Problem statement: This exercise asks for a copy of each line in the records below with the word "chevron" in it.

Data for this exercise:

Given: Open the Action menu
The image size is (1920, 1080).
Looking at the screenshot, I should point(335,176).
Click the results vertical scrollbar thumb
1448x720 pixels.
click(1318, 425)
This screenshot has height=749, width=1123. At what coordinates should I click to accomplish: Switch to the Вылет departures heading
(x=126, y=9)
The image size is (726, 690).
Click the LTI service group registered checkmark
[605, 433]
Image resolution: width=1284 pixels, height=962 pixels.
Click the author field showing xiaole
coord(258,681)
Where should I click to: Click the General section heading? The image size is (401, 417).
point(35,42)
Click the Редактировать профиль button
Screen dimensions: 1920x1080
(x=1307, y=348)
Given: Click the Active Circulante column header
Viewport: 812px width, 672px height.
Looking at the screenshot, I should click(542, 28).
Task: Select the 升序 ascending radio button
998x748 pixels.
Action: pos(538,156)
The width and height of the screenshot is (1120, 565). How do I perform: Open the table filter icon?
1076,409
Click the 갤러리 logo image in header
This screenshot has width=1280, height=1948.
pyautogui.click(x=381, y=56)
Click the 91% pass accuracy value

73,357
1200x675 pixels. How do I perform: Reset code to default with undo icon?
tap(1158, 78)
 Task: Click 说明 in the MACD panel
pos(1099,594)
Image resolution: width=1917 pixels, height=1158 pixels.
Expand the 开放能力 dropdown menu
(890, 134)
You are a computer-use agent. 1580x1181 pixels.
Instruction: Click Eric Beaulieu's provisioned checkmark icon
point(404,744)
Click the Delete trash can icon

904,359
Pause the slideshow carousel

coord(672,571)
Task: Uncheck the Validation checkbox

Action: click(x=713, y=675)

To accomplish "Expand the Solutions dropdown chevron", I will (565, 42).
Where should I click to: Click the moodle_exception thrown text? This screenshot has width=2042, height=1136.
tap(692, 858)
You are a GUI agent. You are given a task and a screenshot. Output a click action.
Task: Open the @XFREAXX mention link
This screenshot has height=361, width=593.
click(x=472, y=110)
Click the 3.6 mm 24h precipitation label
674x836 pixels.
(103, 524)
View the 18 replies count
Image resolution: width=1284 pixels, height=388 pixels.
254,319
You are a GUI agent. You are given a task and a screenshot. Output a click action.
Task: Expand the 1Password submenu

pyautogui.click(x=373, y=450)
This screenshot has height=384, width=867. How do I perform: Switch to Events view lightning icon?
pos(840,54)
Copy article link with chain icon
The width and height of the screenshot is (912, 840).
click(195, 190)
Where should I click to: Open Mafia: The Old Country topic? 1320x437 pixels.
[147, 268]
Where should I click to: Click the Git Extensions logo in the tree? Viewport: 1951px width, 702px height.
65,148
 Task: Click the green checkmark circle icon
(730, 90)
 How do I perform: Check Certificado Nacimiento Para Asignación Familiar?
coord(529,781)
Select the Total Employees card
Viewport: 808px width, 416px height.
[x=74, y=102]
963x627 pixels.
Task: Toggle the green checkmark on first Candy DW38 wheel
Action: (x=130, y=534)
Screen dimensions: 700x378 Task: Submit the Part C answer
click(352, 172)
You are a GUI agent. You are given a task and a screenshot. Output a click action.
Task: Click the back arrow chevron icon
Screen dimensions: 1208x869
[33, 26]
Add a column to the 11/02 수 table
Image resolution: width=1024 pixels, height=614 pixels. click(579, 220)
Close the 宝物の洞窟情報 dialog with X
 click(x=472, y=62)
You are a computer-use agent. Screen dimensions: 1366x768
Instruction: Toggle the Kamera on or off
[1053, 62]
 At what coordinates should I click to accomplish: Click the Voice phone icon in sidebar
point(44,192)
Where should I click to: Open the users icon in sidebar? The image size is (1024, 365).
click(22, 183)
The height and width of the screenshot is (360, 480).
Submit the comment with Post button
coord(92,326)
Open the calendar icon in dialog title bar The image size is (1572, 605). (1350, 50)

The answer:
To accomplish "Expand the Solutions dropdown chevron", I will (565, 42).
Task: Click the back arrow chevron icon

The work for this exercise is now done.